> ACTIONS TO TAKE:
[1] In the article on Homer Bailey, to what amount is his salary projected to rise?
[2] Retype the stretch of the Homer Bailey article from "Even before the" through "3.77 in 2011.".
[3] Continue the article on Homer Bailey from the point at which it ends.

> PROVIDED TEXT:
· · · · ·

2013 Reds

What to expect from Homer Bailey?

Even before the no-hitter, Homer Bailey was having a breakout season in 2012. Now entering his second year of arbitration, the Texas right-hander is due for a big pay increase – his salary projected to rise from $2.4 million to $5.1 million. Reds’GM Walt Jocketty has discussed the possibility of signing Bailey to a Cueto-like contract extension. In past weeks, he has been in linked in trade rumors with Dexter Fowler of the Rockies – an idea which Reds’ beat writer John Fay has downplayed as unlikely.

There’s a new article by Mike Podhorzer on Homer over at the Fangraphs suite. Podhorzer analyzes Homer’s 2012 season and asks what we can expect in the future from the Texas right-hander. The expected-ERA metrics from 2010 and 2011 showed that Homer had a sub-4.00 ERA in him. Homer’s xFIP was 3.74 in 2010 and 3.77 in 2011.

But, was (2012) really a genuine breakout, or was this just better (or more neutral) luck? Well, if you ask FIP, xFIP and SIERA, he has actually been nearly the same pitcher for the past three seasons. The only thing that has changed this season is that he allowed fewer hits on balls in play and he stranded a couple more base runners. Bailey is a great example of why these expected ERA metrics are so important to monitor. They all suggested that Bailey already had the skills to post an ERA below 4.00, and it was just a matter of better defense and fortune that would lead to its manifestation.

· · · · ·

> GIVEN MATERIAL:
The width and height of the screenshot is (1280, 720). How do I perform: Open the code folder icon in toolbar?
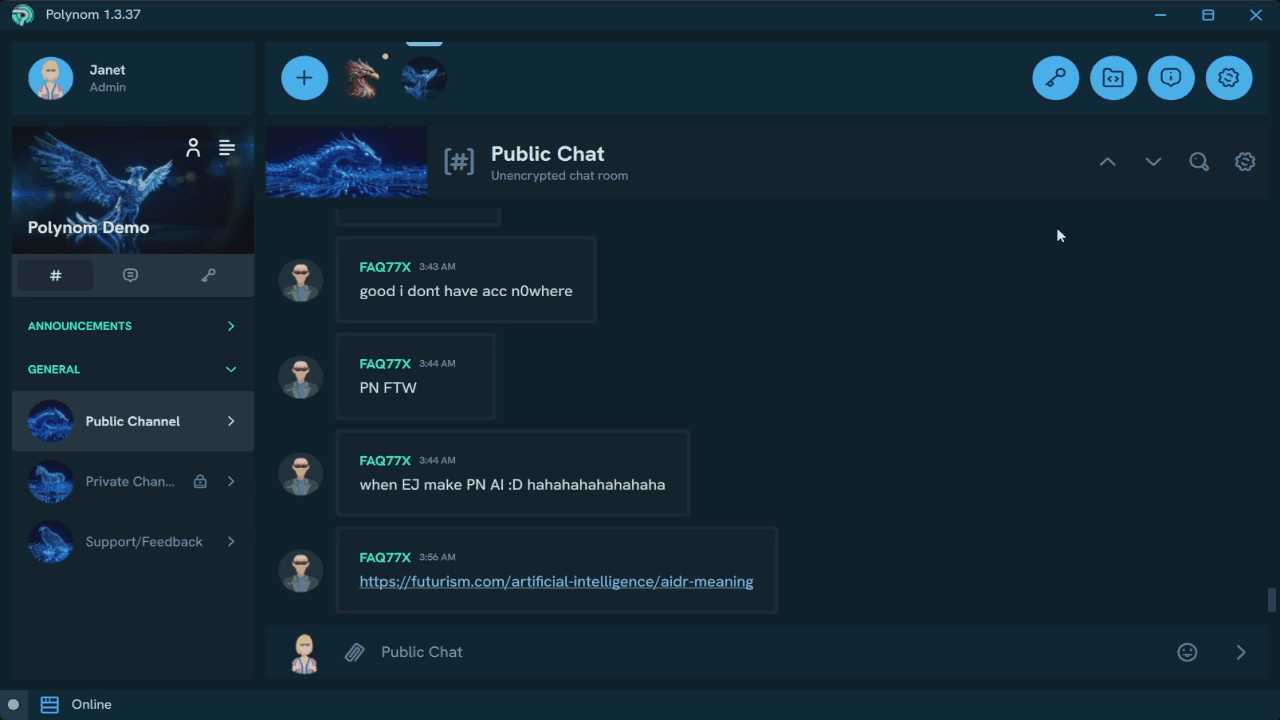[x=1113, y=78]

· · · · ·

> PER-TASK OUTPUTS:
[1] $5.1 million, up from $2.4 million.

[2]
Even before the no-hitter, Homer Bailey was having a breakout season in 2012. Now entering his second year of arbitration, the Texas right-hander is due for a big pay increase – his salary projected to rise from $2.4 million to $5.1 million. Reds’GM Walt Jocketty has discussed the possibility of signing Bailey to a Cueto-like contract extension. In past weeks, he has been in linked in trade rumors with Dexter Fowler of the Rockies – an idea which Reds’ beat writer John Fay has downplayed as unlikely.

There’s a new article by Mike Podhorzer on Homer over at the Fangraphs suite. Podhorzer analyzes Homer’s 2012 season and asks what we can expect in the future from the Texas right-hander. The expected-ERA metrics from 2010 and 2011 showed that Homer had a sub-4.00 ERA in him. Homer’s xFIP was 3.74 in 2010 and 3.77 in 2011.

[3]
Podhorzer notes that Homer’s strike out rate was considerably higher the second half of 2012, which he attributes partly to Homer’s increased use of his slider relative to his fastball. The article also talks about Homer’s increased control.

Aside from the potential for a higher strikeout rate, Bailey’s control has been fantastic the last two seasons. In 2011, his F-Strike% was nicely above the league average, but this year it spiked even higher and actually ranked seventh among all starters in baseball. Once a power pitcher with spotty control, he has morphed into a pitcher with power that also possesses pinpoint command.

His conclusion:

Although he is coming off a breakout season, Bailey does seem to have a bit more upside left in him. He posted an 8.3 K/9 back in 2010 and he does appear to still have the ability to push his strikeout rate back toward 8.0 for a full season. Combine that strikeout ability with sterling control and a slight ground ball tilt, and I think Bailey has a strong chance of maintaining a sub-4.00 ERA.

What are your expectations for Homer Bailey in 2013?

26 thoughts on “What to expect from Homer Bailey?

  1. I was hoping that last sentence would say 2013 and beyond. Lock him up NOW!

    The most important thing for Homer is health. If he has that, the numbers will be there.

    • Sultan: I was hoping that last sentence would say 2013 and beyond.Lock him up NOW!

      The most important thing for Homer is health.If he has that, the numbers will be there.

      Agreed. His command of all of his pitches improved in 2013. His mechanics have been improved by Price, making him less injury prone. Price has been extremely valuable with the Reds, and apparently has been that way his whole pitching coach career.

  2. I look for Homer Bailey to continue his progression towards becoming a solid MLB pitcher. I look for Bailey to win 18 games in 2013. He will pitch 200+ innings, have 200+ K’s, and a 3.55 ERA. He will be in the conversation for the Cy Young Award at the end of 2013.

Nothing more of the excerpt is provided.